Was bei dieser Sichtweise zum Vorschein kommt, ist die völlige Unfähigkeit, die Möglichkeiten und Notwendigkeiten einer technisch hoch entwickelten Gesellschaft auch nur ansatzweise zur Kenntnis zu nehmen. Die gesellschaftliche Produktion insgesamt unterliegt einem beschleunigten Rationalisierungsprozess. Dies äußert sich – da von einer allgemeinen Verkürzung der Arbeitszeit nicht einmal mehr die Rede ist – in einer ständig wachsenden Produktion von Waren und bezahlten Dienstleistungen. Gleichzeitig führt die immer kritischer werdende Situation der öffentlichen Haushalte dazu, dass das Angebot an öffentlichen Gütern und die Ausgaben für soziale Sicherung weiter einschränkt werden. Diesbezüglich ist – spätestens nach der Landtagswahl in Nordrhein-Westfalen – in nächster Zeit einiges zu erwarten. Schon jetzt haben die Kommunen erklärt, Schwimmbäder, Bibliotheken und Museen schließen zu müssen und das Versprechen, bis zum Jahr 2013 ausreichend Kindergartenplätze zur Verfügung zu stellen, wird wohl demnächst formell gestrichen werden müssen. Stattdessen wurden gerade eben schon die Steuervergünstigungen für die Kinder Besserverdienender erhöht. Dies können sich private Kindergärten damit umso eher leisten. Diese Entwicklung hat systematischen Charakter und führt dazu, dass die Verteilung des gesellschaftlichen Reichtums nicht nur zwischen den Klassen, sondern auch im Verhältnis von öffentlichem und privatem Konsum immer ungleicher wird. Wir leben in einer Gesellschaft, die immer mehr Waren und Dienstleistungen produziert, die zu einem großen Teil unnütz, wenn nicht sogar schädlich sind, während die sozialen Sicherungssysteme und die soziale Infrastruktur verrotten. Das bedeutet gesellschaftliche Armut in und durch Warenreichtum.
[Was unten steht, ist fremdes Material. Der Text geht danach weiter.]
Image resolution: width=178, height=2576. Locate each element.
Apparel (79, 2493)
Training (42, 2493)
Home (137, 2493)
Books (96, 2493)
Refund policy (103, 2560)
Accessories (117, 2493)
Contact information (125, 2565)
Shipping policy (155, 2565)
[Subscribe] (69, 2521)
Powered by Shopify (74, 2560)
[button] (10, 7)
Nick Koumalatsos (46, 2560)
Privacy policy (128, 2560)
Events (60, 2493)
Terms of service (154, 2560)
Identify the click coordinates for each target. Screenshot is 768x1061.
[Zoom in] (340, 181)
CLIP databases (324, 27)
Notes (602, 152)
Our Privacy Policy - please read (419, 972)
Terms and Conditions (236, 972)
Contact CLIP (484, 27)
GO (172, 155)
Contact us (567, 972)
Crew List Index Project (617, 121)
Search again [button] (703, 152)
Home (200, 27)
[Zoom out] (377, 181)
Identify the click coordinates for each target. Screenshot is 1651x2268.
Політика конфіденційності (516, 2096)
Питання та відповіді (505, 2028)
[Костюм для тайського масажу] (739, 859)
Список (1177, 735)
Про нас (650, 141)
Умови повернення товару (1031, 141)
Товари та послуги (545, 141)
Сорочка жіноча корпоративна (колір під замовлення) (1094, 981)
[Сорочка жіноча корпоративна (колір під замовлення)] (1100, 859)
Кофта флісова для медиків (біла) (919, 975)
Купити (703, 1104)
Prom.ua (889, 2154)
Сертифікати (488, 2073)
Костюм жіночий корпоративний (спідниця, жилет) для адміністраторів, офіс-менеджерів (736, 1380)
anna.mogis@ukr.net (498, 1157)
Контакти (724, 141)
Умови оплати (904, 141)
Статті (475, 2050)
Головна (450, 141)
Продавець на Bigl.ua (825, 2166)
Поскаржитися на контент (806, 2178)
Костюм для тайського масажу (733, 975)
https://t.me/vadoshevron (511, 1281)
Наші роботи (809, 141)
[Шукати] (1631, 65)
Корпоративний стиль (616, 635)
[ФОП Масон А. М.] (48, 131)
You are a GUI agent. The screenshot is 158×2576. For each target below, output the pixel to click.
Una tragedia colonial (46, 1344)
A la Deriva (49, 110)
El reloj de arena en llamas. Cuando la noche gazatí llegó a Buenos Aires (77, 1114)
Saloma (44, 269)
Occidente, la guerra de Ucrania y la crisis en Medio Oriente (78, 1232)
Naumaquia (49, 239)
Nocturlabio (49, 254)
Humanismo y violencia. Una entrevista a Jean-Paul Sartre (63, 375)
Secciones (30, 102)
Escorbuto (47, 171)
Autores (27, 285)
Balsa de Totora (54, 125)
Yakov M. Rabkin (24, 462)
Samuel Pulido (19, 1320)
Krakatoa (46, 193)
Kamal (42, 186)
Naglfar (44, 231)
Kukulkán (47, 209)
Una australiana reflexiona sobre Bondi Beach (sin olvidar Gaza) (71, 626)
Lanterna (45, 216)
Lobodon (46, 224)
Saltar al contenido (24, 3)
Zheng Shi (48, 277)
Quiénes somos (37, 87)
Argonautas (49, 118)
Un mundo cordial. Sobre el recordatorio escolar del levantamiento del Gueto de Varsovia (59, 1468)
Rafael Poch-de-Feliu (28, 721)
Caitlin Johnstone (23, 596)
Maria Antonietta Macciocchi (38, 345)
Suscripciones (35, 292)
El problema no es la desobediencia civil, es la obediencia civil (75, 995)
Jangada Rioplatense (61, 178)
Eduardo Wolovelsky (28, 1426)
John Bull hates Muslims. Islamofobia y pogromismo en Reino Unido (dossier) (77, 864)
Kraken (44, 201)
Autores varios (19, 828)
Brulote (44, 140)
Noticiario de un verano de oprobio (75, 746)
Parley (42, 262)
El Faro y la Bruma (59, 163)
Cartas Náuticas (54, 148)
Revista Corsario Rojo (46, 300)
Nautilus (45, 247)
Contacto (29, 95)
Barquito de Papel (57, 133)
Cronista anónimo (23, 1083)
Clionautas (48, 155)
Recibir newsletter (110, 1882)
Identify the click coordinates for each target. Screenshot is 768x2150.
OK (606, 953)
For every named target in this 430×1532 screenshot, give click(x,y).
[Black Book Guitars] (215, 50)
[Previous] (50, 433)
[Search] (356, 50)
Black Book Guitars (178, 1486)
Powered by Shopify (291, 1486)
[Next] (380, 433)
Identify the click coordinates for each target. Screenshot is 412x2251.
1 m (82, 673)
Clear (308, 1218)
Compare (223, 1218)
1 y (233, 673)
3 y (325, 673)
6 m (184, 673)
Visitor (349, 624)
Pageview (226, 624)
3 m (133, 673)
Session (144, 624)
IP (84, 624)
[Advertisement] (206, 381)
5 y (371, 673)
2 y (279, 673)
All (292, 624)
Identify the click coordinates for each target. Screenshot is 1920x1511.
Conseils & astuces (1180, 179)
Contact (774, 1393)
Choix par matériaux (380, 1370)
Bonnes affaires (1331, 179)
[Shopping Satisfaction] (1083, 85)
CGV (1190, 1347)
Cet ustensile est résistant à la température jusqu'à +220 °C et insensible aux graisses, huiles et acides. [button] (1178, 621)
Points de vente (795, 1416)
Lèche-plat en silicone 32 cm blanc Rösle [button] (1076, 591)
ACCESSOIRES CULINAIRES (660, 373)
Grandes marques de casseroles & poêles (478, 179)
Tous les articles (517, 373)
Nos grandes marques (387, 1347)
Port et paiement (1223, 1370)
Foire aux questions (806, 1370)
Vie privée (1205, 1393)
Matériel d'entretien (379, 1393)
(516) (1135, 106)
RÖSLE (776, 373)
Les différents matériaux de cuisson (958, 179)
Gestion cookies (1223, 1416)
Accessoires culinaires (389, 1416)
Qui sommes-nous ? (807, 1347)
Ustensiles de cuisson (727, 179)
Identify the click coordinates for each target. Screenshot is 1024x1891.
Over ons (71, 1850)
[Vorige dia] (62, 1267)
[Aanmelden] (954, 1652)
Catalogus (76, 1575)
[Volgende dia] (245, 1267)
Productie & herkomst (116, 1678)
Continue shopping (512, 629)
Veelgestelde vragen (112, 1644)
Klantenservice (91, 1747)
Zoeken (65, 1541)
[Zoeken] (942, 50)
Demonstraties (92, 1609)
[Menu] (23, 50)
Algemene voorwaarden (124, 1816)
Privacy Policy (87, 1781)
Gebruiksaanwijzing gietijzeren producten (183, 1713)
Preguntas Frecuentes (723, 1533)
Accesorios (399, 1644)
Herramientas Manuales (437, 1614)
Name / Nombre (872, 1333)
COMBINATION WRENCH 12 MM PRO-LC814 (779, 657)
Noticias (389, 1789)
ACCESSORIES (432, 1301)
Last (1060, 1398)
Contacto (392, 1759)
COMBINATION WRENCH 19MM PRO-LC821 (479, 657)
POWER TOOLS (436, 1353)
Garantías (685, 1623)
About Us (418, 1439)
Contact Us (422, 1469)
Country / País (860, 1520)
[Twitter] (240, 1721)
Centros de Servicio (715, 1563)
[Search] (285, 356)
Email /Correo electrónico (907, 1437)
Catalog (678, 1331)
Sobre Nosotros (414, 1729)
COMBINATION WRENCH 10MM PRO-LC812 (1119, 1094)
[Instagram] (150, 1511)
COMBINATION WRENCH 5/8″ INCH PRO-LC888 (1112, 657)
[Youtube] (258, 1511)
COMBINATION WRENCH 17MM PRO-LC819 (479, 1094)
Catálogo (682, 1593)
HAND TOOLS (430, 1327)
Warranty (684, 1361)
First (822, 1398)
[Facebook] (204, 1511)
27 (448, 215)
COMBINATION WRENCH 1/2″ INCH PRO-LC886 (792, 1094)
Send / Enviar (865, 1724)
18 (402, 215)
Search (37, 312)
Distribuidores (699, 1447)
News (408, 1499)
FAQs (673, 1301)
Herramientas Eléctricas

Man müsste eigentlich realisieren, dass sich die Dimensionen der Bedürfnisbefriedigung in einer hoch produktiven und damit potentiell sehr reichen Gesellschaft grundlegend verschieben. Wenn eine Zunahme der Warenfülle nur noch wenig Zusatznutzen schafft, aber das, was man als soziale Infrastruktur bezeichnet noch unterentwickelt ist, muss sich die Priorität notwendigerweise zu diesen Sektor hin verlagern. Ein weiteres Auto, das fünfte Handy oder eine schicke Verpackung nützen nicht sehr viel, wenn zugleich die Risiken bei Arbeitslosigkeit, bei Krankheit oder im Alter ins Unkalkulierbare steigen oder wenn zwar eine Menge von Plastikspielzeugmüll, aber keine Kindergartenplätze oder vernünftige Schulen vorhanden sind. Die vorhandenen technischen Möglichkeiten lassen es zu, eine Grundsicherung für alle, eine kostenlose Gesundheitsversorgung, adäquate und für alle zugängliche Bildungseinrichtungen oder einen bezahlbaren öffentlichen Verkehr zu finanzieren, statt das Klima zu ruinieren und die Landschaft zuzubetonieren. Das bedeutet allerdings, dass die Steuerbelastung tendenziell steigen statt sinken muss. Die Kapitalbesitzer werden sich also daran gewöhnen müssen, ihre Spitzenrenditen etwas einzuschränken und auch die Hochverdienenden fahren allemal besser, wenn sie mehr Steuern abführen als ihre Einkommen von windigen Finanzjongleuren verpulvern zu lassen.

Die herrschende Politik will das Gegenteil. Das Motto ist Steuersenkung und Privatisierung, eine weitere Privatisierung auch der Bereiche, die eigentlich Gegenstand einer für alle zugänglichen, kostenlosen oder kostengünstigen sozialen Infrastruktur zu sein hätten. Das vergrößert die gesellschaftliche Ungleichheit strukturell und schadet letzten Endes auch den Interessen derer, die von der Privatisierung zu profitieren meinen. Was dabei anvisiert wird, ist eine fortlaufende Barbarisierung der Gesellschaft, soziale Apartheid und die Zerstörung jeder Gemeinschaftlichkeit. Eine wirkliche „Zivilgesellschaft“ sieht anders aus.

Noch eine kleine Anmerkung zum Thema: Der Eigentümer einer Hotelkette hat der FDP und der CSU für 1 Milliarde den Hotel- und Gaststätteninhabern geschenkte Mehrwertsteuer 150 Millionen Euro bezahlt. Das ist eine Rendite, von der selbst Ackermann von der Deutschen Bank nur träumen kann!